Tell your healthcare provider right away if think you might have NMS.
- Quetiapine can cause tardive dyskinesia. This is a condition involving unusual uncontrollable body or face movements. The condition can become permanent (even if quetiapine is stopped). The best way to prevent it from becoming permanent is to tell your healthcare provider right away if you notice any abnormal movements (including abnormal movements of the tongue) while taking the drug.
- Quetiapine can cause an increase in blood sugar levels and can increase the risk of developing diabetes. Tell your healthcare provider if you develop signs of diabetes while taking the drug. Possible signs include increased thirst, urination, and hunger. If you have diabetes, your blood sugar should be monitored carefully and regularly during treatment with quetiapine to make sure that it is not becoming more severe (see Seroquel and Diabetes).
- Quetiapine can cause a drop in blood pressure when going from a sitting or lying-down position to standing (known medically as orthostatic hypotension). This can cause a person to have lightheadedness or dizziness, or to faint. Tell your healthcare provider if you have any of these symptoms when standing. Orthostatic hypotension can be especially dangerous in people with heart disease or congestive heart failure (CHF).
- The medication can cause cataracts (an eye condition). It is recommended that all people taking quetiapine should have their eyes checked for cataracts every six months.
- The medication may increase the risk of seizures. Before starting quetiapine, tell your healthcare provider if you have epilepsy or a history of seizures.
- Quetiapine can cause an underactive thyroid (hypothyroidism), high liver enzymes, high cholesterol, or high triglycerides. It is a good idea to have your thyroid, triglycerides, liver enzymes, and cholesterol checked (using a blood test) regularly while taking the drug.
- Quetiapine can cause a potentially dangerous change in the heart rhythm known as QT prolongation. Combining quetiapine with other QT-prolonging medications increases this risk. People with low blood potassium levels, low blood magnesium levels, congestive heart failure, or certain arrhythmias have a higher risk for this problem.
- Quetiapine can cause high levels of the hormone prolactin. Let your healthcare provider know if you develop signs of high prolactin, such as breast enlargement or breast discharge.
- In rare cases, quetiapine can cause priapism (a painful erection of the penis that does not go away). Since this is a medical emergency, seek medical care immediately to prevent permanent damage to the penis.

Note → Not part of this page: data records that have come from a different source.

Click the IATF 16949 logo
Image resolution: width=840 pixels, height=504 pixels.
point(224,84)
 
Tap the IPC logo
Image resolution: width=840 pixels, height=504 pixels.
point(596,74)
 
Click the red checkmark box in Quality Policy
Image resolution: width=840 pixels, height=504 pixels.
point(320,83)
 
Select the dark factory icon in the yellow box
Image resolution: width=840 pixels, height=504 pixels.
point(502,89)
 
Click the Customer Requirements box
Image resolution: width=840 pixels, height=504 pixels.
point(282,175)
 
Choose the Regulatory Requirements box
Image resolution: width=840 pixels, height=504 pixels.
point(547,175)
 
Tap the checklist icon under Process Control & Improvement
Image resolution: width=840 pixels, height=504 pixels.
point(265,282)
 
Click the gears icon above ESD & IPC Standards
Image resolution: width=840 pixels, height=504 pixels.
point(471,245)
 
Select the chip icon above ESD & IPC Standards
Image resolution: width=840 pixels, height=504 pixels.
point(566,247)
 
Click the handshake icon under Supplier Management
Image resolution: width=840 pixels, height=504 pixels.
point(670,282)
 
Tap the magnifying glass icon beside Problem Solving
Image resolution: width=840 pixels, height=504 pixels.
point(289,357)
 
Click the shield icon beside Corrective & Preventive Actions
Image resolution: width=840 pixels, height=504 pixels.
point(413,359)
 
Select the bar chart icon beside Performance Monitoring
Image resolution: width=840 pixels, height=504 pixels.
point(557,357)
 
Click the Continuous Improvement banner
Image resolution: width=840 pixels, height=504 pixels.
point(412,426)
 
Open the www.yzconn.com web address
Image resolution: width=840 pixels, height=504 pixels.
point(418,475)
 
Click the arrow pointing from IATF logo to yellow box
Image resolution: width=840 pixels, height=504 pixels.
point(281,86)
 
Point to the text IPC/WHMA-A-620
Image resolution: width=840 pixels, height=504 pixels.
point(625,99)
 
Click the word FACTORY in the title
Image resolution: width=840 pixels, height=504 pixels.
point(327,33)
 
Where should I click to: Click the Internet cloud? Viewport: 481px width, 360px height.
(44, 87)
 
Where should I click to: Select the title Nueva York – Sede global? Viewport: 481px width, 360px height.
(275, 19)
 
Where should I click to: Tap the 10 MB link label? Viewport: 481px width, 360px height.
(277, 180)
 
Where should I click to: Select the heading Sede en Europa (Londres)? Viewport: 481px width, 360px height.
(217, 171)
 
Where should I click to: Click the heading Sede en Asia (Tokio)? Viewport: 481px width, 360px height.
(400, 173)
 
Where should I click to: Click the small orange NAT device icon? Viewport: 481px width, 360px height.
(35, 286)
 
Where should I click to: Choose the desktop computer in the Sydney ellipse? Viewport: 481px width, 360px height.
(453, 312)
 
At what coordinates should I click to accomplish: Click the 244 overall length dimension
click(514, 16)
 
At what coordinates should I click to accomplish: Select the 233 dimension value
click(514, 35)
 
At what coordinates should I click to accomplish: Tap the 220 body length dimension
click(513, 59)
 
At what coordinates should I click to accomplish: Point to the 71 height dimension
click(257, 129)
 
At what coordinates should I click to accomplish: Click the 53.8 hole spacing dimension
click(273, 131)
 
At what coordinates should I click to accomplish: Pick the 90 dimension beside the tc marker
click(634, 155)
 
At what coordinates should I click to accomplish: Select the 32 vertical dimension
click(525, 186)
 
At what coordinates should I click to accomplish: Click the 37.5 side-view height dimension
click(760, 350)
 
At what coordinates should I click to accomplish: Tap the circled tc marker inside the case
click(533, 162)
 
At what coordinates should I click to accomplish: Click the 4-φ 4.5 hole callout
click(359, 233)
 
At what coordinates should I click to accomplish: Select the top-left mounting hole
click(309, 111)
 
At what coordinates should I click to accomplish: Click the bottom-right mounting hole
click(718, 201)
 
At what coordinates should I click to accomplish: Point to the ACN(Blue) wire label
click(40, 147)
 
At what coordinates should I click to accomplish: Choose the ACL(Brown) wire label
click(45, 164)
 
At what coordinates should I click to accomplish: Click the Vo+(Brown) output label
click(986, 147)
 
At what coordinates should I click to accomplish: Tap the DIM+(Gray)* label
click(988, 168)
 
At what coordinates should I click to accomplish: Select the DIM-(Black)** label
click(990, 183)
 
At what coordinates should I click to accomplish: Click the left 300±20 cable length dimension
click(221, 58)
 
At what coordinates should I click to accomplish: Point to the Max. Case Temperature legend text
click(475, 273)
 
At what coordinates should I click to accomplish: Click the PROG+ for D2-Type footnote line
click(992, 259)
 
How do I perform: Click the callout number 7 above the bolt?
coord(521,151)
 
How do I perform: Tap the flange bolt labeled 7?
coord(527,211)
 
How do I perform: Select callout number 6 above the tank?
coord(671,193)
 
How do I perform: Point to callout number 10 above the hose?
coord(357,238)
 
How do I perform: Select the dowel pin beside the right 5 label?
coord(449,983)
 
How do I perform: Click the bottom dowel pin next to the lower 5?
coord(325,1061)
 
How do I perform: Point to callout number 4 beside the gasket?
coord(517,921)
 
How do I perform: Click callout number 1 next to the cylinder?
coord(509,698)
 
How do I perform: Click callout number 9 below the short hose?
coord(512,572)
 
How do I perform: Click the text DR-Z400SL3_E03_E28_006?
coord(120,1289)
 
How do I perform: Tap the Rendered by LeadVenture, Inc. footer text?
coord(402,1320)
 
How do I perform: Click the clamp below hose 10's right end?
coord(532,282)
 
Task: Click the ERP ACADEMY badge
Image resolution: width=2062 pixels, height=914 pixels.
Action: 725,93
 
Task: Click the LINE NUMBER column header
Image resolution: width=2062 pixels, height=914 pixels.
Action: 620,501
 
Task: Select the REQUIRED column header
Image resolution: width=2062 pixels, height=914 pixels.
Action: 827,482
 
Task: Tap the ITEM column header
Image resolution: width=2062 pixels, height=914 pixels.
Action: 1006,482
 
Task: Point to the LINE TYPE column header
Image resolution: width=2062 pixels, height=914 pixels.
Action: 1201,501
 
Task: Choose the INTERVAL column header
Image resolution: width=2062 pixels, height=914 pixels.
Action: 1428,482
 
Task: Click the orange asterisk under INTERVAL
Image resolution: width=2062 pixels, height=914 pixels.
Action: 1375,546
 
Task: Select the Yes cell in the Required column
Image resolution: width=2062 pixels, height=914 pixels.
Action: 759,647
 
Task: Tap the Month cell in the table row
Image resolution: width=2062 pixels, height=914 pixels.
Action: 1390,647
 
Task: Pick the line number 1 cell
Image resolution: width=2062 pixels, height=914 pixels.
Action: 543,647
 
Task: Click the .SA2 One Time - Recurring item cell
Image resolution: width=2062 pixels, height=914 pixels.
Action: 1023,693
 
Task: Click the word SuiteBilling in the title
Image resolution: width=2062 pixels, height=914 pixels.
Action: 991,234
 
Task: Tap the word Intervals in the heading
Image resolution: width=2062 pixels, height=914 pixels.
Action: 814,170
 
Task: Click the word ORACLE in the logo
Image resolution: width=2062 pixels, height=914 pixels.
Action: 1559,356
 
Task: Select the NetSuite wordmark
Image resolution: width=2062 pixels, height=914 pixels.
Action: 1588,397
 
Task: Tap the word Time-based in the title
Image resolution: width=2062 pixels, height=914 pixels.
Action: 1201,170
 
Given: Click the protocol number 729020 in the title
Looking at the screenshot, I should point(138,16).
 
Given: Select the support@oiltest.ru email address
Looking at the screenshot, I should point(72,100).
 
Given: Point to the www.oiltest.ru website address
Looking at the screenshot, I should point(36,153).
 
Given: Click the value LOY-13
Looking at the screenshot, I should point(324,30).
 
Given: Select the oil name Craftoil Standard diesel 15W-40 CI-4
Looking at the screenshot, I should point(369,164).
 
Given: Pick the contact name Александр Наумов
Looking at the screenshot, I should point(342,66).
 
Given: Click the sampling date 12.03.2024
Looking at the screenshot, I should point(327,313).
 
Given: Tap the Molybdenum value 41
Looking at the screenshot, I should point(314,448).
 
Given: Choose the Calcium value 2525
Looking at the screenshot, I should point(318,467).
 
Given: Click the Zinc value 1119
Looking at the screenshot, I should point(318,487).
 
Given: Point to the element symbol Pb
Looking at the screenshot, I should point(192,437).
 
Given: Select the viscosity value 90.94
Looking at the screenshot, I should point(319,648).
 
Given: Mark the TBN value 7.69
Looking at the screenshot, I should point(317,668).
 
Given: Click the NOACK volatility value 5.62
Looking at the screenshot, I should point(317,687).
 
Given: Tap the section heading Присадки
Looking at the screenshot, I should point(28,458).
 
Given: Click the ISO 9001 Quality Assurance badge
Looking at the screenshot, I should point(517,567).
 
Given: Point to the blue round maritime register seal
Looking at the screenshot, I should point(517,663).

- The medication can cause difficulty swallowing, which can lead to inhalation of food (which can cause pneumonia). Tell your healthcare provider if you notice any problems swallowing while taking quetiapine.
- Quetiapine is considered a pregnancy Category C medication. This means that it may not be safe to take while pregnant. Be sure to talk with your healthcare provider about the risks and benefits of using quetiapine during pregnancy (see Seroquel and Pregnancy).
- Quetiapine passes through breast milk. Therefore, if you are breastfeeding or plan to start, discuss this with your healthcare provider prior to taking the drug (see Seroquel and Breastfeeding).
- Generally, alcohol should be avoided while taking the medication (see Alcohol and Seroquel).
- Quetiapine can interact with certain medications (see Seroquel Drug Interactions).